Consignes -
a) D'après le texte sur la sécurité alimentaire en Afrique, quelle part du PIB du continent l'agriculture représente-t-elle ?
b) Prolongez le texte sur la sécurité alimentaire en Afrique à partir de sa dernière phrase.

Texte -
★ ★ ★ ★

La priorité dans tous ces domaines doit être de promouvoir la responsabilité et l’obligation de rendre des comptes.

Accroître les ressources et leur efficacité dans la lutte pour la sécurité alimentaire

Un des meilleurs moyens de réduire la pauvreté en Afrique est d’investir dans l’agriculture. L’agriculture représente environ 30% du PIB du continent et constitue la source principale de revenus de deux Africains sur trois. Lorsque les petits exploitants ont un accès stable aux marchés, ils peuvent vivre de leur production, scolariser leurs enfants et contribuer à sortir leur communauté durablement de la pauvreté. C’est cet effet multiplicateur qui explique pourquoi l’on considère que les investissements agricoles sont deux à quatre fois plus efficaces dans la lutte contre la pauvreté que la croissance de tout autre secteur d’activité.

Ceci prend d’autant plus d’importance que les prix des denrées alimentaires atteignent de nouveau un pic historique et que plus de 13 millions de personnes sont menacées de famine dans la Corne de l’Afrique. Près de deux ans ont passé depuis le Sommet de l’Aquila et les bailleurs de fonds n’ont toujours pas défini quand et comment ils honoreraient leurs engagements, sans parler des éventuelles solutions aux problèmes grandissants entraînés par l’envolée rapide des prix alimentaires. D’après la Banque mondiale, 44 millions de personnes de plus ont rejoint les rangs de la pauvreté depuis juin 2010 en raison de la hausse des prix alimentaires. Il faut également mentionner la recrudescence d’opérations d’achat et d’investissement fonciers de grande échelle ces dernières années, souvent le fait d’acteurs étrangers. La faible transparence de ces opérations « d’accaparement des terres » pose la question du respect des droits fonciers des populations locales.

★ ★ ★ ★

Données disponibles -

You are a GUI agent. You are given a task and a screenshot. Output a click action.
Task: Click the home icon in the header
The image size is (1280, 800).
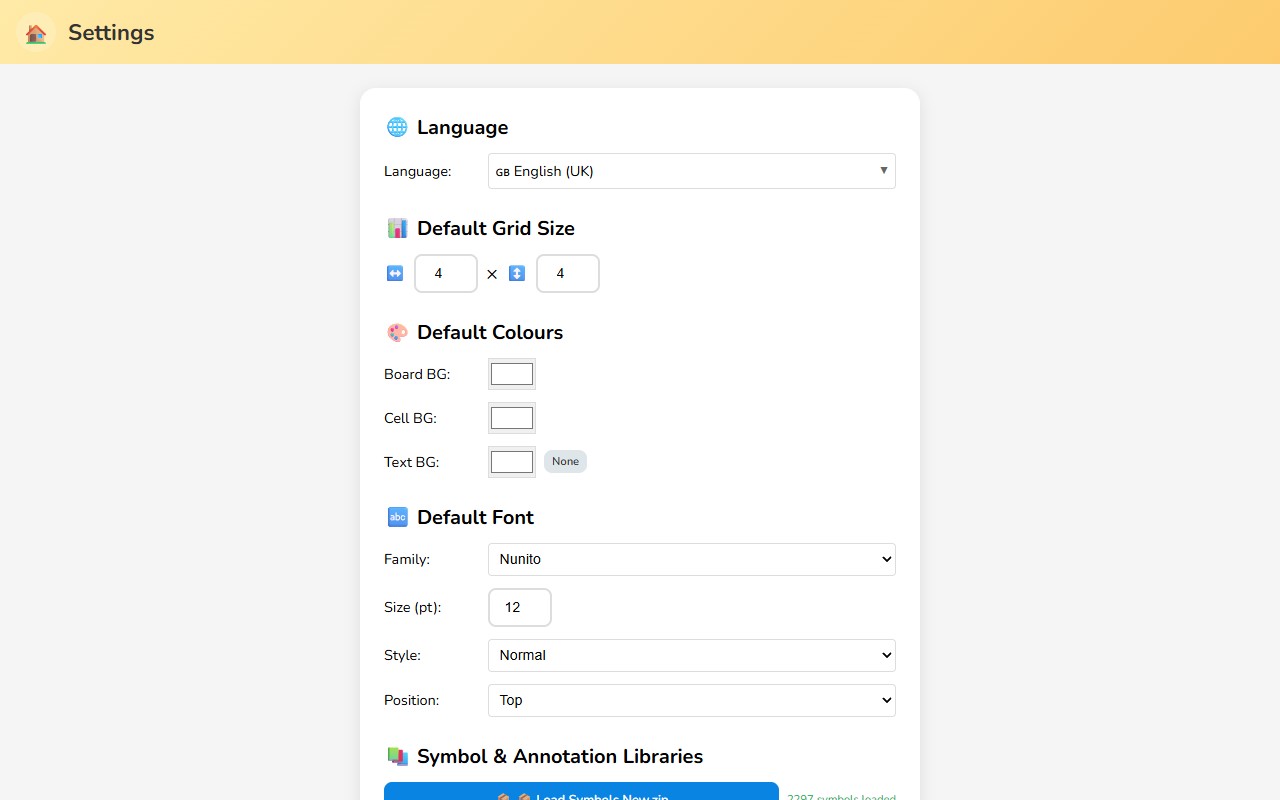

★ ★ ★ ★

Réponses -
a) Environ 30 %.

b)
Parallèlement, le secteur privé est un élément clé nécessaire pour améliorer la sécurité alimentaire : il crée des opportunités d’emplois et  réduit les barrières au commerce agricole. Cependant, en comparaison à d’autres secteurs, l’agriculture présente de plus grands obstacles aux investissements privés en raison de la diversité des terres, de mauvaises infrastructures et d’une faible densité de population. Un marché fragile est synonyme de rendements potentiellement plus faibles. Pour mettre en lumière l’énorme potentiel de l’agriculture africaine, il faudra attirer l’investissement privé ce qui nécessitera des politiques et des règles qui permettront d’améliorer l’environnement des affaires, le développement et l’amélioration des infrastructures liées aux transports, aux télécommunications, à l’énergie et à l’eau  et des mécanismes novateurs de gestions des risques.

Afin de faire de l’agriculture le moteur du développement de l’Afrique, ONE encourage le G20 à :

Augmenter les ressources dédiées à l’agriculture et à la sécurité alimentaire

  • Reconnaître le besoin pressant d’investissements d’urgence et d’investissements à long terme,  lancer un appel à la communauté internationale pour financer la totalité de l’appel de l’ONU pour la Corne de l’Afrique et augmenter les efforts de développement à court ou long terme dans la région.
  • Réaffirmer l’engagement pris par le G20 en 2009 à L’Aquila d’accroître les fonds disponibles pour le développement agricole à long terme et s’accorder à définir une feuille de route pour honorer ces engagements qualitatifs et quantitatifs d’ici 2015.
  • Convenir d’œuvrer vers la définition d’un cadre et d’engagements de tous les membres du G20 en faveur d’investissements sur le long terme consacrés à la productivité agricole et à l’accès à l’alimentation dans les pays en développement, à adopter lors de la prochaine réunion du G20 à Mexico.
  • Lancer un appel aux dirigeants africains pour qu’ils appliquent en toute transparence l’engagement de Maputo de consacrer au minimum 10% des budgets nationaux à l’agriculture.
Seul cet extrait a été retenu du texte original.